I flew down to Florida last Friday morning and started rehearsing my Palm Beach Dramaworks production of Satchmo at the Waldorf that same afternoon. We put in two more full days of work on Saturday and Sunday. On Monday I flew back to New York to see Shuffle Along on Broadway, writing Tuesday’s Wall Street Journal drama column on the plane. I returned to West Palm Beach yesterday morning and resumed work on Satchmo promptly at noon, a bit underslept but not too much the worse for wear.
Much of this is par for the course when you’re putting on a show, but not the part where you have to fly to New York for one night to cover a Broadway opening.

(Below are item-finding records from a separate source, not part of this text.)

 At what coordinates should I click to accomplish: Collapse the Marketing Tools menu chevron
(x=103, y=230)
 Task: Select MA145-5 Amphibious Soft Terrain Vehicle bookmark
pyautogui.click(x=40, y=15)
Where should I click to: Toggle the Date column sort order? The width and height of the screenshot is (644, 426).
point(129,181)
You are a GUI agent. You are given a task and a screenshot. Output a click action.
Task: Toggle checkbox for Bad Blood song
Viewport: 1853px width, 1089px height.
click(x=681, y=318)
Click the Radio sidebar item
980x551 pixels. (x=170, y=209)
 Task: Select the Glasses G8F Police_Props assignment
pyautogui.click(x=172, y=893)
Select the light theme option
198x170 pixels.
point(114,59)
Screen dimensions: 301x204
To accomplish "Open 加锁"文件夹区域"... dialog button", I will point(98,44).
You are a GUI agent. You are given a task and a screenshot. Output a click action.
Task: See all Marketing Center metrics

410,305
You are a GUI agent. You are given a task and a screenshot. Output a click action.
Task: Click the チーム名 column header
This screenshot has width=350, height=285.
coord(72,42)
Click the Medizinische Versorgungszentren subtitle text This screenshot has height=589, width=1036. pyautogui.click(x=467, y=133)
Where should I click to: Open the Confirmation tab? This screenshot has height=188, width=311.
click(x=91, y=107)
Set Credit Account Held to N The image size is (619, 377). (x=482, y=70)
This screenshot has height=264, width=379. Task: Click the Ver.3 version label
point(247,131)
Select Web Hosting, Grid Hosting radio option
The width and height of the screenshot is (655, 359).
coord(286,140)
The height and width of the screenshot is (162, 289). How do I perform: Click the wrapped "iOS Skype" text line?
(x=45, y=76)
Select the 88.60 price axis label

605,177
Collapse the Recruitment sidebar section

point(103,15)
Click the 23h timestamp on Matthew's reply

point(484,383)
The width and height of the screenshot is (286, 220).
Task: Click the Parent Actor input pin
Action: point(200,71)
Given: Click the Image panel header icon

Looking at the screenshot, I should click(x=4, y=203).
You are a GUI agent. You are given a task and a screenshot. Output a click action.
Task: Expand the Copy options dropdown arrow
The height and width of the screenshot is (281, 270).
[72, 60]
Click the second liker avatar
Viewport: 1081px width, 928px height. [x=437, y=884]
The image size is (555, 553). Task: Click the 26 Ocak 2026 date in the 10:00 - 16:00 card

The problem, if you want to call it that, is my day job with The Wall Street Journal, which I take with the utmost seriousness. Yes, I’m making my professional debut as a stage director, but this is also the last week of the current Broadway season, which means that opening nights are coming fast and furious. Even if I’d wanted to take a month off to work on Satchmo, I couldn’t possibly have left the Journal in the lurch at this crucial time of year. So I decided to use the same mule to pull both carts—me, with my friend and colleague Ed Rothstein pinch-hitting for two shows that I simply couldn’t make it back to New York to see—and it was every bit as grueling as I’d expected.
That’s the bad news. The good news is that I’m having the time of my life anyway. Here’s how good a time I’m having: if I were thirty years younger, I think I might want to spend the rest of my life directing plays. I feel as though I’ve made a very important discovery about myself, just in the nick of time.
Mike Nichols made the same discovery when, at the age of thirty-one, he directed his first play, Neil Simon’s Barefoot in the Park. “In the first fifteen minutes of the first day’s rehearsal,” he later said, “I understood that this was my job, this was what I had been preparing to do without knowing it….I felt happy and confident and I knew exactly what I wanted to do.”
Needless to say, I’m no Mike Nichols, and I’m twice as old as he was when he staged Barefoot in 1963. But I think I have some notion of how he felt that fateful day. No sooner did I walk into Palm Beach Dramaworks’ rehearsal room on Friday morning and say “O.K., let’s get going” than I felt confident of my ability to get Satchmo on its feet and put a personal stamp on the resulting staging, one that extends well beyond the mere fact of my also having written the script. What’s more, my confidence has so far been justified: at the end of two eight-hour rehearsals, the entire show was blocked, a full week ahead of the schedule that I drew up before coming to West Palm Beach.
It goes without saying that I couldn’t have done any of this without the help of my wonderful production team, starting with Jimmy Danford, Satchmo’s virtuoso stage manager, who sits at my right at each rehearsal and makes the impossible easy. On top of that, I have the further advantage of working with a brilliant actor, Barry Shabaka Henley, who just finished doing Satchmo forty times in Chicago and knows it cold. Nevertheless, I’m the one sitting in the driver’s seat, and somehow I seem to have known what I was doing there right from the start. I don’t understand how or why, any more than I understand how I was able to write Satchmo in the first place. Apparently this is how it works with directors: either you can do it or you can’t, and it seems that I can.
I’ve been involved with theater long enough to know that we’re more than likely to hit some fearfully bumpy stretches of road between now and May 13, when Satchmo opens. But I now feel reasonably confident that the show will be ready to go by then, and that I’ll still be having the time of my life. For whatever reason, I’m at home in the director’s chair—and I hope with all my heart that this won’t be the last time that I get to sit there.